Esas relaciones cortas pero intensas que tuvo Víctor provocan desde ternura hasta odio en las mujeres de su vida reunidas a recordar. Una de las que peor humor les causa es la de una chica de otro barrio con la que estuvo a punto de irse a vivir cuando ella había quedado embarazada. Después de aquel fracaso Laura, María, la Negra y hasta Sabina la recuerdan con un dejo de desprecio. “Estaba muy contento, decía que quería rescatarse, se había puesto las pilas, había pintado todos los muebles, había puesto todo para tener el bebé. Me decía: ‘¿Vos querés ser la madrina? Porque yo me voy a poner las pilas para mi hijo’... Después estábamos re calientes cuando nos enteramos todo lo que hicieron. Por ahí, si hubiese... está bien, uno no tiene que echarle la culpa al pasado, ni ponerse a pensar si hubiese pasado esto, no hubiese pasado lo que pasó... pero por ahí, si no se hubiese sacado el bebé, o él hubiese sido papá, no le hubiese pasado lo que le pasó. Pero bueno, es el destino. Cuando te llega, te llega, pienso yo.”

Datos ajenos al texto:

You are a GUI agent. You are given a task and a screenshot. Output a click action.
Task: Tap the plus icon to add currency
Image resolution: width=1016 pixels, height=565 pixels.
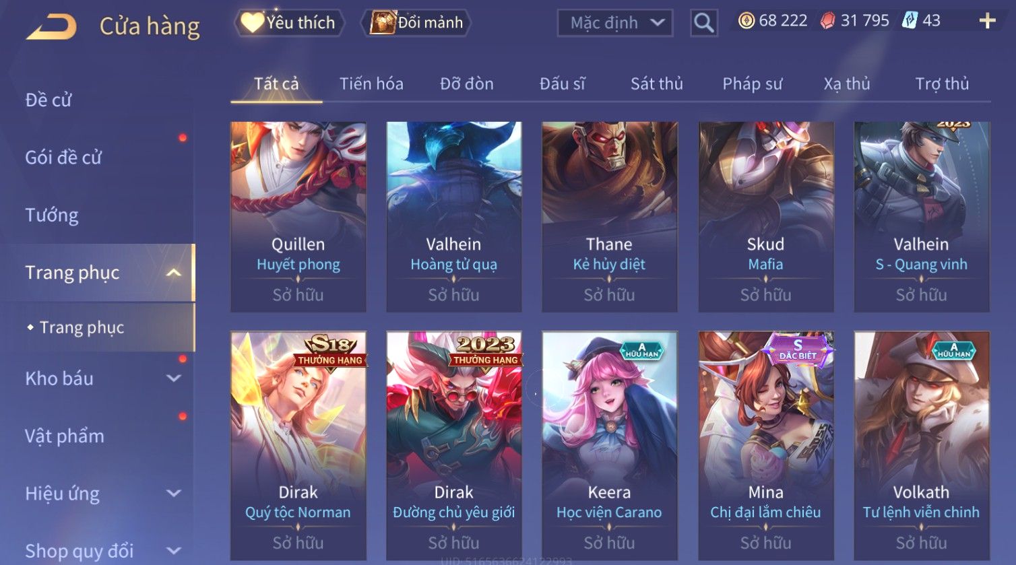pos(987,22)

María, es la que más enamorada, a pesar del paso del tiempo, parece aún del ídolo muerto. En ella, con su cuerpo moreno y largo, la cara angulosa, el flequillo Stone, el silencio sobre una mirada tajante, se dio la dialéctica de ser un día la novia, y al poco tiempo la novia del amigo, en este caso Chafas. Casi todas las mujeres de la villa reconocen que maliciosamente hicieron cuentas con los dedos de las manos para descartar la posibilidad de que los mellizos de María, Víctor Manuel —como el Frente— y Joel, sean en realidad hijos del ladrón santificado, y no de Chaías. Pero las cuentas no dan. María quedó embarazada un mes después del asesinato del Frente. Yo la conocí en la casa de Sabina una de las primeras noches que cenamos en esa cocina donde la televisión siempre está encendida. Ella entró con los bebés, la había llamado especialmente Chaías porque quería que conociéramos a sus hijos.
María es una mujer de genio corto, de manos fáciles. Del rancho en el que vivía con Chafas y su familia María se volvió al de su madre y su padrastro, Chano, el dealer que siempre detestó que se juntara con el Frente. El verdadero padre de María sí lo estimaba y con él solían pasar largas tardes de charla. El padre biológico de María es, en realidad, el hermano de su padrastro. Su madre pasó a casarse con el hermano del que era su marido durante una larga estadía en la cárcel. Silenciosamente, María no parece hacer más que reiterar esa vieja traición.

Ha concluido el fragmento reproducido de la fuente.